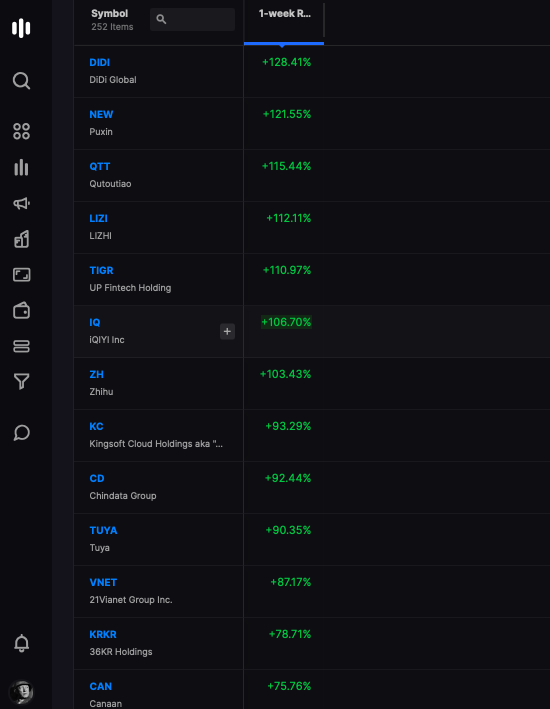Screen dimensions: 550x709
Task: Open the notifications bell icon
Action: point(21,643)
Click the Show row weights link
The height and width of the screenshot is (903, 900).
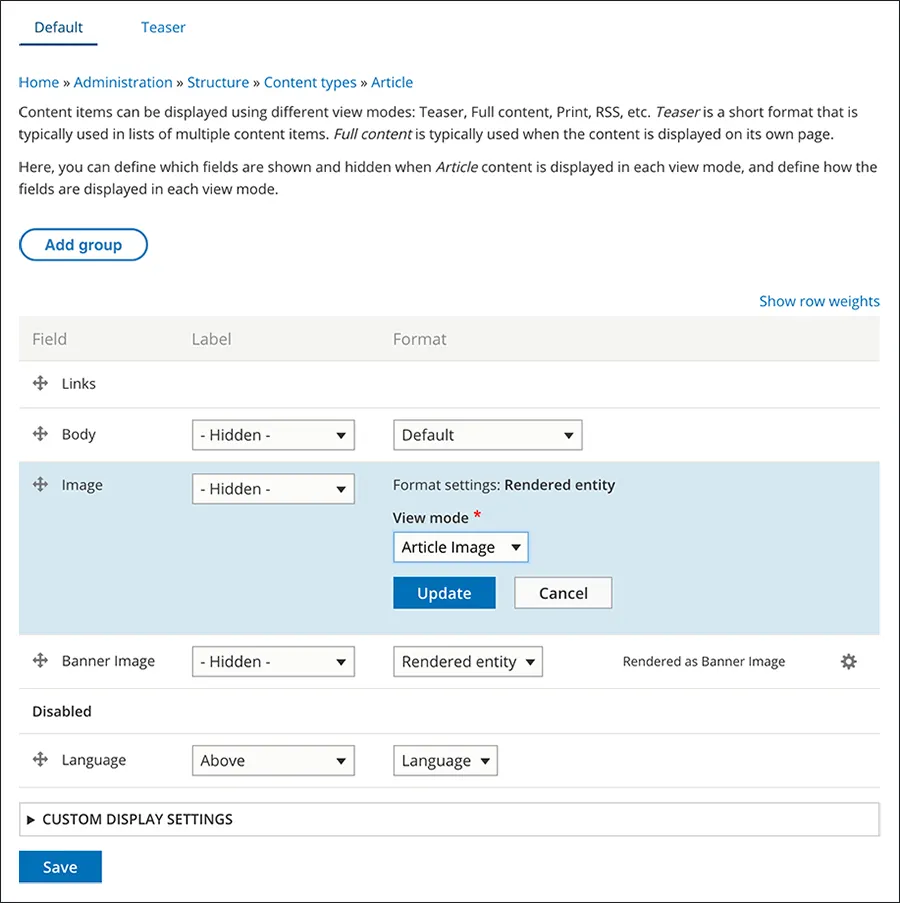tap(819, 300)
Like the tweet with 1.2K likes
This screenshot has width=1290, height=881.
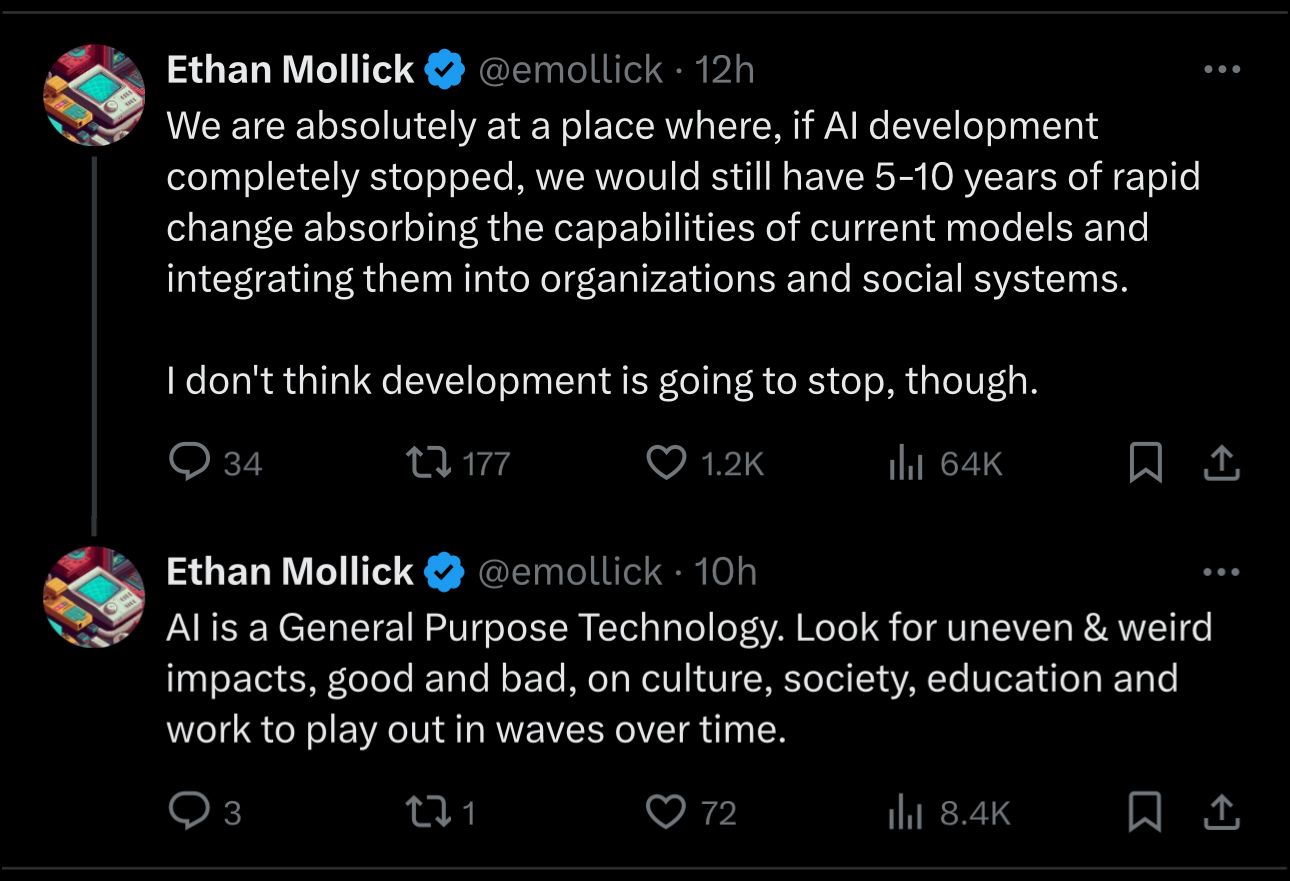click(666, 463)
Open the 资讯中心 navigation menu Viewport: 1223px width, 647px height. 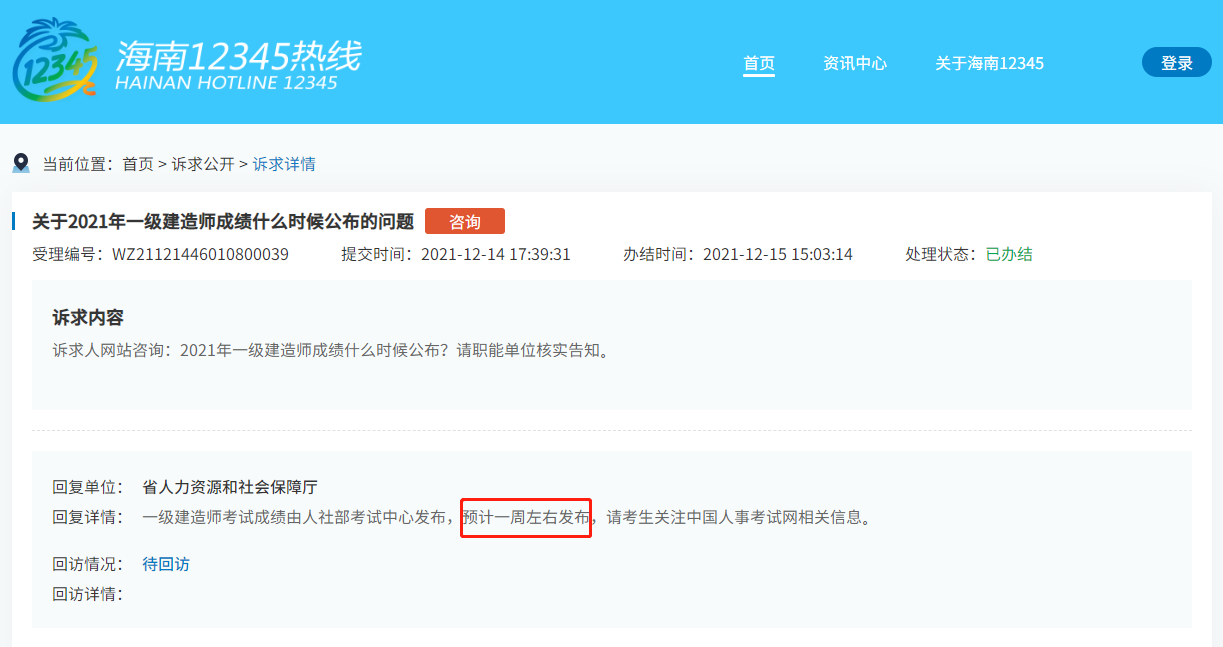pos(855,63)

= = = =

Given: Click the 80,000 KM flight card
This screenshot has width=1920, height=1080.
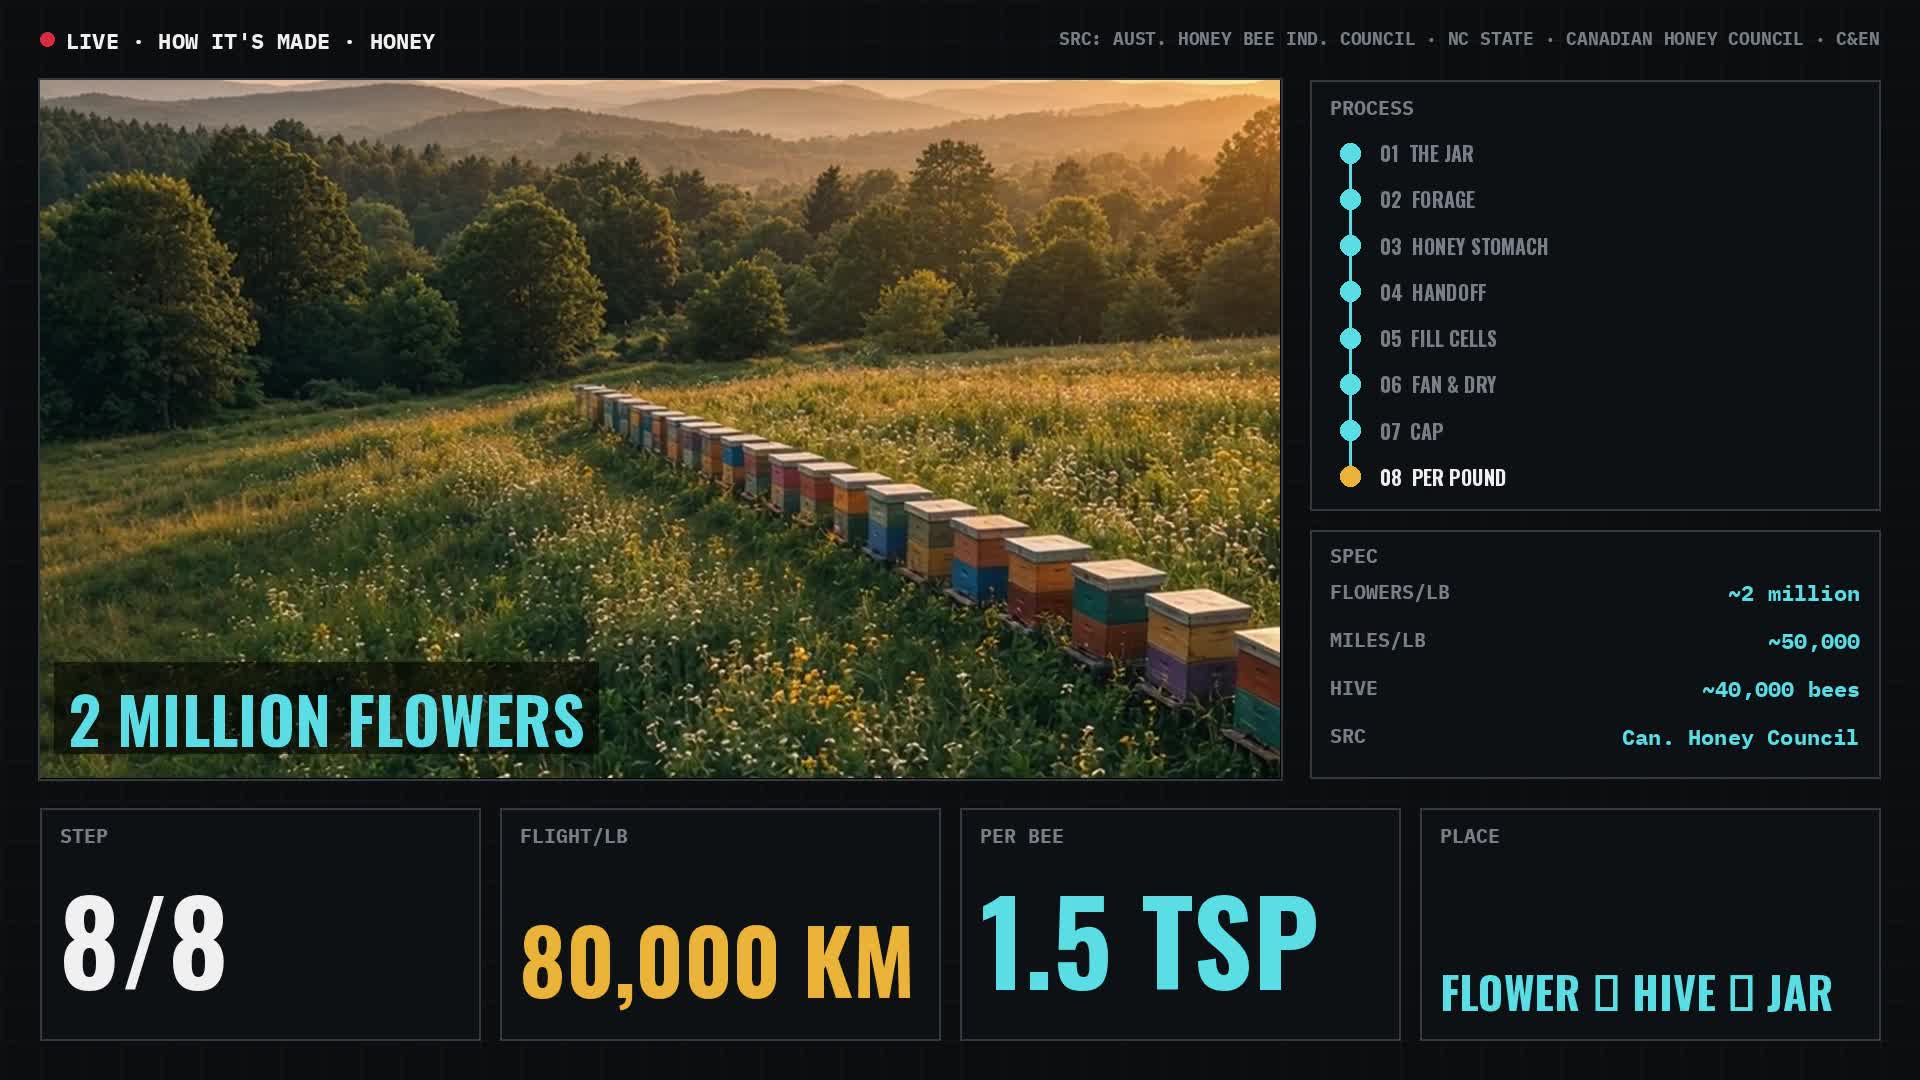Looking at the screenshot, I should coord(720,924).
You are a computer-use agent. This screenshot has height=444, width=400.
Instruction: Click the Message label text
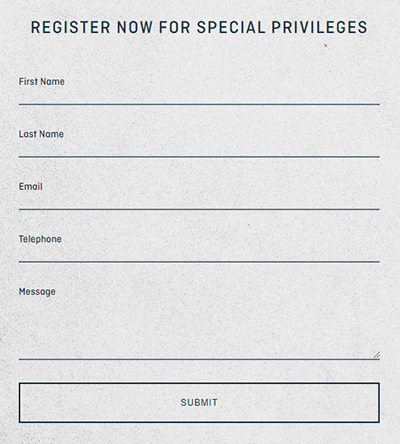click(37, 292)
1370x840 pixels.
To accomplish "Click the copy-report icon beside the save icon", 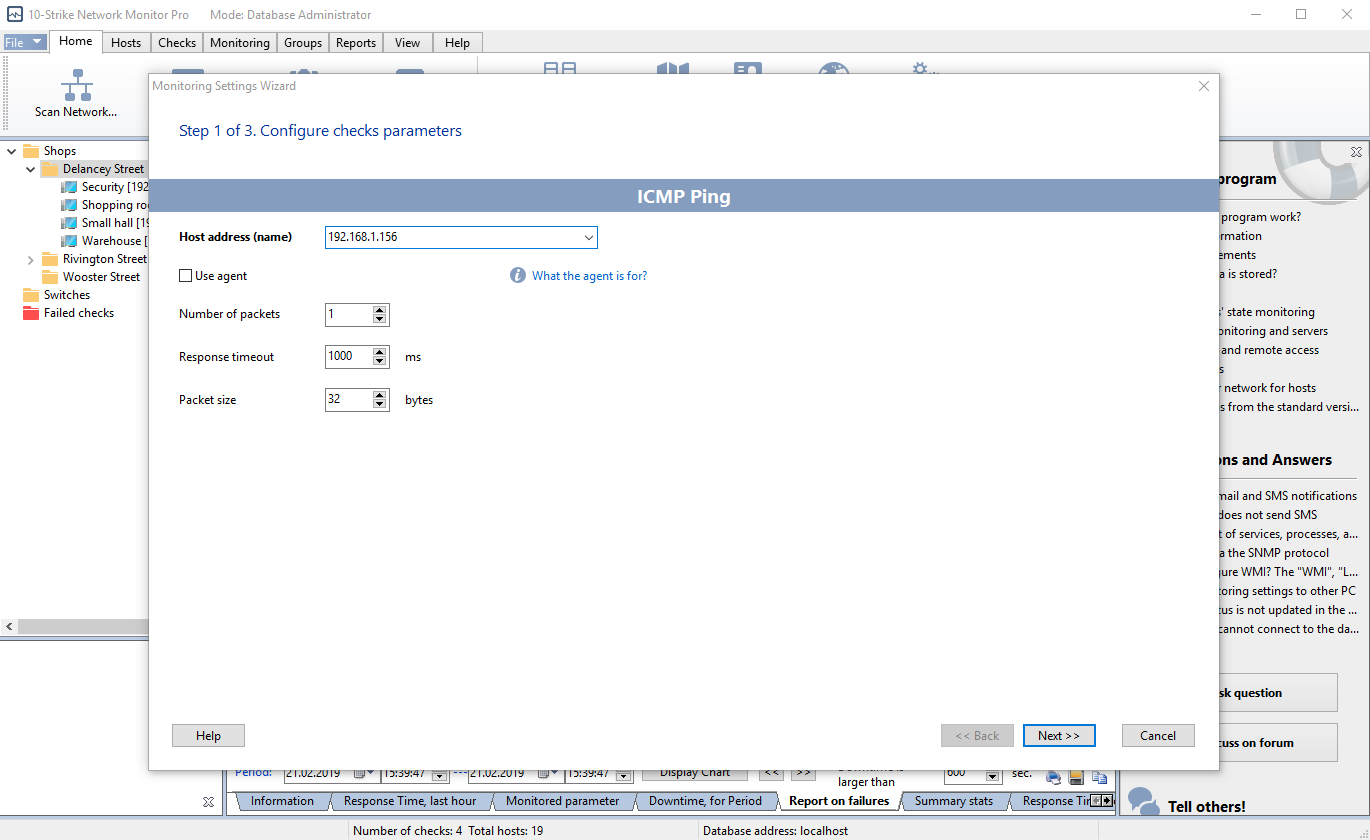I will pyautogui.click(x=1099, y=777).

= = = =

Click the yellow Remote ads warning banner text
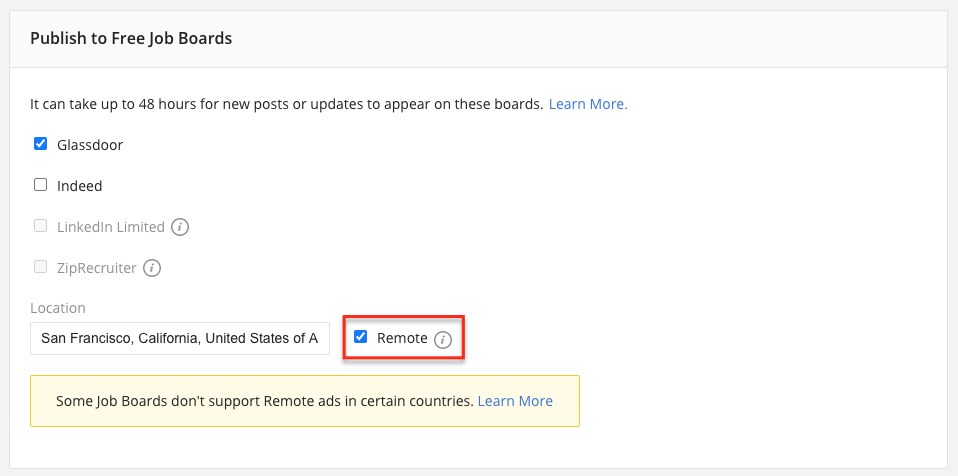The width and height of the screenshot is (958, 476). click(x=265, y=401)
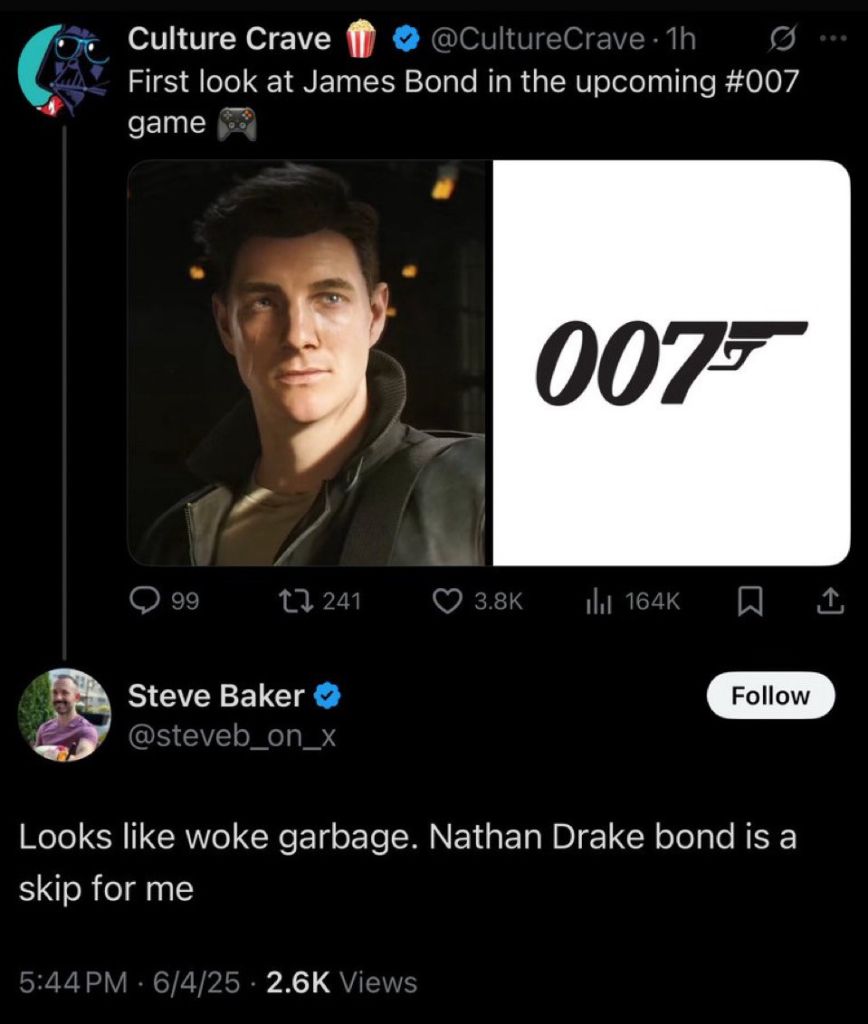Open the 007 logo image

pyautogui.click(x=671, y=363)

= = = =

The answer should consist only of the lines above from the one with "This screenshot has width=1920, height=1080." through the one with "1370x840 pixels.", repeated exactly, with no pictures among them.

▶ WRITTEN REPLY
This screenshot has width=1920, height=1080.
Looking at the screenshot, I should coord(720,924).
You are a computer-use agent. This screenshot has height=444, width=400.
Instruction: Click the Message label text
click(37, 292)
1370x840 pixels.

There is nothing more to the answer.